# Best NavBar Widgets



## ac398 (Dec 23, 2011)

So now that navbar widgets are back for jellybean what are you guys favorite widgets to put in your navbar. I'm trying to find some more widgets that really enhance the functionality of our phones. I'm using pur music widget- has a back button unlike Google play music, ever note widget, and gtasks.

I'm really trying to find widgets that give us an extra dimension to our phones instead of just a shortcut. Ex. I like the ever note widget in the nav bar because i can click directly into my notes and start new notes directly from the widget, but I dislike gmail and the stock messaging widget because you can't click into specific conversations you can only click the header to go to the inbox or start a new conversation.

------------

• Problem to work on
In the navbar widgets thread, what does the pur music widget have that Google Play Music lacks?

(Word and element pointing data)
------------

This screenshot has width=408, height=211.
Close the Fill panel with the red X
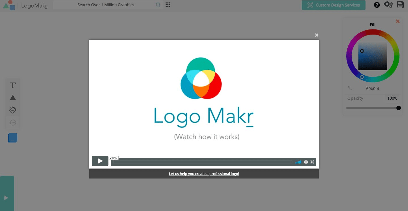tap(398, 21)
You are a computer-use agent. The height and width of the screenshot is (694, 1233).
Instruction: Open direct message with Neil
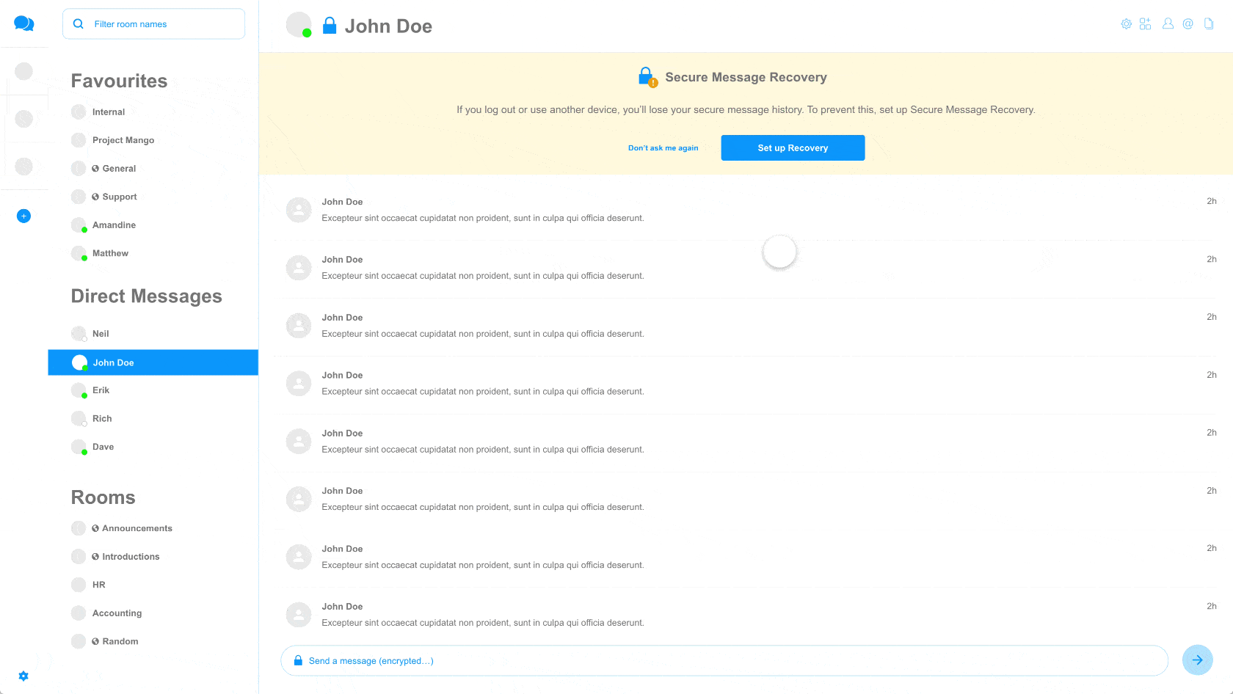(101, 334)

------------

• Solution to this problem
A back button.